Was mich aufhält? Womöglich die Tatsache, dass mich noch nie in meinem Leben irgendetwas so richtig angetrieben hat? Oder dass ich es bisher nicht darauf angelegt habe und deshalb mit dreiundzwanzig noch immer ungeküsst durch die Welt laufe? Es gibt so viele Gründe, aber keinen davon wird Layla hören wollen.

»Ich weiß nicht. Das … Ich habe noch nie darüber nachgedacht, das ist alles.«

»Was?«, schreit Layla und lässt mich damit schon wieder zusammenzucken. »Hast du dir mal seine Schultern angesehen? Wenn er sich zum Altar dreht, vergesse ich zu beten. Und das sage ich als glücklich verheiratete Frau.«

»Lass das bloß nicht Jones hören.«

Sie grinst nur. »Glaubst du, der weiß das nicht? Er hat doch Augen im Kopf.«

Ich muss hier raus. Und zwar schnell.

Leider wird mir meine einzige Fluchtmöglichkeit genommen, als Layla vor mich tritt und mir den Einkaufszettel aus der Hand reißt. »Walnüsse, Nudeln … Spaghetti? Nein, lieber Rigatoni«, murmelt sie und beginnt, den Rest meiner Liste abzuarbeiten. Ich trage ihr den Korb hinterher, der mit jedem Gang schwerer wird.

»Ihr könntet wenigstens mal ausgehen, Flora«, lamentiert sie weiter. »Tu’s für uns. Für den Frieden von Bishop’s Hope.«

»Layla, ich …«

»Was denn? Du kannst dich nicht ewig zwischen deinen Dornenranken in deinem Schloss verstecken. Nicht, dass dich irgendwann statt dem Prinzen der böse Wolf holen kommt.«

Während sie über ihren Witz lacht, denke ich mit Schrecken an vorgestern Nacht zurück und kann geradezu spüren, wie sich bei dieser Erinnerung die Härchen auf meinen Armen aufstellen.

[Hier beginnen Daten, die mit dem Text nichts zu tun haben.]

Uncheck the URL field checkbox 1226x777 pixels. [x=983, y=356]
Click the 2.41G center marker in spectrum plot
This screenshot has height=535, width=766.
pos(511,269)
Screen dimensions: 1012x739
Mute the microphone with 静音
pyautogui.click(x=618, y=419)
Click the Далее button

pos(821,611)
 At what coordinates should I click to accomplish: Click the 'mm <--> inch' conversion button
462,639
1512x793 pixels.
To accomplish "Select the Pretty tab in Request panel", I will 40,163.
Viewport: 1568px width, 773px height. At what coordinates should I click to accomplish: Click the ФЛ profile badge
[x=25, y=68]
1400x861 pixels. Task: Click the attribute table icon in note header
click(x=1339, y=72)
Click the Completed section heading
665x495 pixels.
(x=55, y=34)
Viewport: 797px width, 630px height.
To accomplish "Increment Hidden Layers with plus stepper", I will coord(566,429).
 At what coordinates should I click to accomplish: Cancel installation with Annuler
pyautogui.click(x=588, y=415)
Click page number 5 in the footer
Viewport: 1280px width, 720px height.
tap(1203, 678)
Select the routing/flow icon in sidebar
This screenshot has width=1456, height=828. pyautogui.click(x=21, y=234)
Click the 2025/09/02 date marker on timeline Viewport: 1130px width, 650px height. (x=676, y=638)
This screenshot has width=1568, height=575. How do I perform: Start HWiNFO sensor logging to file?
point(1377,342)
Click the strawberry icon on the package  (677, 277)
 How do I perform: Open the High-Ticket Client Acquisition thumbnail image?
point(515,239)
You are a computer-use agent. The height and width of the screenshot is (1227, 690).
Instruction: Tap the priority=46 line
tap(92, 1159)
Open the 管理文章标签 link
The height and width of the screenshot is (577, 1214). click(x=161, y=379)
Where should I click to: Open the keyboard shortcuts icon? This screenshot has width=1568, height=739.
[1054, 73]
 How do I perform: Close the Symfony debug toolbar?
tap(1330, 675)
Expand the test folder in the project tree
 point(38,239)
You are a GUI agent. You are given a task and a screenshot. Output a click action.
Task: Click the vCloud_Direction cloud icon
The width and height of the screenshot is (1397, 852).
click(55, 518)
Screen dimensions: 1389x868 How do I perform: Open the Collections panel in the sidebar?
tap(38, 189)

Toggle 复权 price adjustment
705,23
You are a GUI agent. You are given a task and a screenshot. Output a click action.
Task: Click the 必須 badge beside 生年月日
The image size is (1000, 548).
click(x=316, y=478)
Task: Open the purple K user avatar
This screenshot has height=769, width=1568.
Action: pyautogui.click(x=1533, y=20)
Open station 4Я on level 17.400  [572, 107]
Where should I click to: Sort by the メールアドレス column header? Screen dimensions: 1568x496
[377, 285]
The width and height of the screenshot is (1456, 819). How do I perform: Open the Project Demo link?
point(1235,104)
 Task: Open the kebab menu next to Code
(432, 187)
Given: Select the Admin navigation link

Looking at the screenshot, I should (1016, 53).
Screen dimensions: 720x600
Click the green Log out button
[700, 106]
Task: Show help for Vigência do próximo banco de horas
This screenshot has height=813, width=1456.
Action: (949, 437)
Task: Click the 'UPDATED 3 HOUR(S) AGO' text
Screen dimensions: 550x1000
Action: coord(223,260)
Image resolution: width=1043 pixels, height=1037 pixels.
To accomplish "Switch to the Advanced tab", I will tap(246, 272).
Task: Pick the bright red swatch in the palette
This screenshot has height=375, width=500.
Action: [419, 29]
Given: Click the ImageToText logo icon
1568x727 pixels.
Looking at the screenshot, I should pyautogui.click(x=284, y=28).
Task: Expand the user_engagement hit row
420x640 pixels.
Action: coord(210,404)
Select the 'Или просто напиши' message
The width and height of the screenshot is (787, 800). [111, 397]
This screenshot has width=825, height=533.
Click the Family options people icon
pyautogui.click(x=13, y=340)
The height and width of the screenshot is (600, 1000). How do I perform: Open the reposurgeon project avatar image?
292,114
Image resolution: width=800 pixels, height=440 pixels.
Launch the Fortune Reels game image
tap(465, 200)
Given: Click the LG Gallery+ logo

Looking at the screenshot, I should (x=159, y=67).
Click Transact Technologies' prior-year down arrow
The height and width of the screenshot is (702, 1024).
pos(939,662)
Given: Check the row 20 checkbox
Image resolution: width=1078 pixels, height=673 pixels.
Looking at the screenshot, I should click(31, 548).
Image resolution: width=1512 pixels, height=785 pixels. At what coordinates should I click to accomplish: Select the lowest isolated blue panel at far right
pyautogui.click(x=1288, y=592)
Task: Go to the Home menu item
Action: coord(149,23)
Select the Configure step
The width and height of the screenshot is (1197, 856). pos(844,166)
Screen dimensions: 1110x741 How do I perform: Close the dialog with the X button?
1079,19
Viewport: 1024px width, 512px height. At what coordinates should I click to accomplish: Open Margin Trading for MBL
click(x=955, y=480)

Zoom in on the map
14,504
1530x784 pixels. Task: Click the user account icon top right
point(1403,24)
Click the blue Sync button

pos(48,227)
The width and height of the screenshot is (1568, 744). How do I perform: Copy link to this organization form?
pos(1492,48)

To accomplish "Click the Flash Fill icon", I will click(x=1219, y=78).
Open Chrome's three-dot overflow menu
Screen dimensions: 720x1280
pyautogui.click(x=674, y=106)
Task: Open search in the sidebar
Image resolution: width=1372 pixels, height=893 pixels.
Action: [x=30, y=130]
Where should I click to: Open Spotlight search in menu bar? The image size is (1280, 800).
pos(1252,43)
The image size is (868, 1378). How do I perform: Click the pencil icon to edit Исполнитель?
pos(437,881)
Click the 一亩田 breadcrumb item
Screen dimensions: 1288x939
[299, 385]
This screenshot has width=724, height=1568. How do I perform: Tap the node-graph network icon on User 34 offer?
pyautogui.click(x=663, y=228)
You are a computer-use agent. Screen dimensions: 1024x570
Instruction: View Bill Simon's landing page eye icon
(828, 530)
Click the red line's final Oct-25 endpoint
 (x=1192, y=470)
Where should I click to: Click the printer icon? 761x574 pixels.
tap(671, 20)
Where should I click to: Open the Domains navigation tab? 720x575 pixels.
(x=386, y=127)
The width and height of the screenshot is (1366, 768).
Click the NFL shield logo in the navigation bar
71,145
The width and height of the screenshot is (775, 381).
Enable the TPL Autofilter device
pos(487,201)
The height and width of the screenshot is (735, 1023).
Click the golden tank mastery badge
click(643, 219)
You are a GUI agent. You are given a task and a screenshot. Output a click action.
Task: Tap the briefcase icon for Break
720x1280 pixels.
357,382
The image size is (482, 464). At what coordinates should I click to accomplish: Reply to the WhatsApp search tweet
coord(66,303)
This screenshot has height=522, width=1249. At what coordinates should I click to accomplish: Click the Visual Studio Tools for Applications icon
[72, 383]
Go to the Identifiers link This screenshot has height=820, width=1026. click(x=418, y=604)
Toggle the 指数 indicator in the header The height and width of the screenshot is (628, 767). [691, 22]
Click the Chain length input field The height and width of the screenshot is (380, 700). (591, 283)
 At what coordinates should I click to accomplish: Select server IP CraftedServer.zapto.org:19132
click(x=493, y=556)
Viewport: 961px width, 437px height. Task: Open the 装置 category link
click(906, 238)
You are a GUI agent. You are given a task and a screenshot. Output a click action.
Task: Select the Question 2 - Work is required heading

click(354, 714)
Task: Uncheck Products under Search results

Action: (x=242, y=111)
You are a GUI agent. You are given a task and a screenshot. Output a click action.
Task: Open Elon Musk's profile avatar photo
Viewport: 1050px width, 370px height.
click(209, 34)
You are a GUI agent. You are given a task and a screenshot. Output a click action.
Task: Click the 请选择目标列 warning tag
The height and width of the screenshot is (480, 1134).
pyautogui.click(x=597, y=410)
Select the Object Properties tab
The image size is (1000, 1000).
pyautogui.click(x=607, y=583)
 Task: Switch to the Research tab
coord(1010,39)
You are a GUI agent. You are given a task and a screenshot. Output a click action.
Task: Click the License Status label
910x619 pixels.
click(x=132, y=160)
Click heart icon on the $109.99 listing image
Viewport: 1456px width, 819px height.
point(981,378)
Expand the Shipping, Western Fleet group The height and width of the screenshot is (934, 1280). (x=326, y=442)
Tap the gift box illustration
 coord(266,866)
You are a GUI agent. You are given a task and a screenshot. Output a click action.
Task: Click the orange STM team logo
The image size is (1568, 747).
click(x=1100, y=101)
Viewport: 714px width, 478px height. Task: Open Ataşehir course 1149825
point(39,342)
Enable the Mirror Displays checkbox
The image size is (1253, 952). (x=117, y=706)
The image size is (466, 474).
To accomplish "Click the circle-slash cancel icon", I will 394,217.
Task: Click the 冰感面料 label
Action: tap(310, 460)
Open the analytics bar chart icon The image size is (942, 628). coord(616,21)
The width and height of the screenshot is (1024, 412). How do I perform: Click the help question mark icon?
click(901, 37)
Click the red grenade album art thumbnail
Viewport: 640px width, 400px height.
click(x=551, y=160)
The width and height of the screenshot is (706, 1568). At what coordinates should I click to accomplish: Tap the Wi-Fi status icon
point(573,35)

»Ich meine es nicht böse, das ist nur ein Rat unter Freundinnen.«

Und wenn es doch kein technischer Defekt war? Was, wenn ich recht hatte, und jemand war an meiner Tür?

»Flora? Hallo?«

»Was?«

»Ich habe gesagt: Ich würde dir nur einfach ein bisschen Spaß gönnen, das ist alles«, wiederholt sie in einem Ton, der unverkennbar deutlich macht, dass sie eine versöhnliche Antwort erwartet. Und was genau sie unter Spaß versteht.

»Es lebt sich auch ganz gut ohne, danke.«

Sie bekommt einen beinahe mitleidigen Blick. »Genau, und am Ende vereinsamst du uns noch völlig, Flora. In diesem Haus, ohne Granny, nur mit dem Kater.«

Was soll ich dazu sagen? Layla würde es nicht verstehen, das hat sie nie. Sie liebt Trubel, viele Menschen um sich herum, ständige Gespräche.

Kurz muss ich an den Brief denken, den ich noch immer ungeöffnet in meiner Manteltasche mit mir herumtrage. Ich habe ihn in der Nacht von Grannys Trauerfeier nicht geöffnet und am Morgen danach nicht, und jetzt … jetzt weiß ich nicht, ob ich ihn überhaupt jemals öffnen werde.

Mit Sarah konnte ich über so was reden. Über alles. Immer. Was, wenn das nicht mehr so ist? Was, wenn dieser Brief nichts weiter ist als der schmerzhafte Abschied, der mir bisher verwehrt wurde? Womöglich ist er damals irgendwo verlorengegangen und jetzt, fünf Jahre später, wie von Zauberhand wieder aufgetaucht.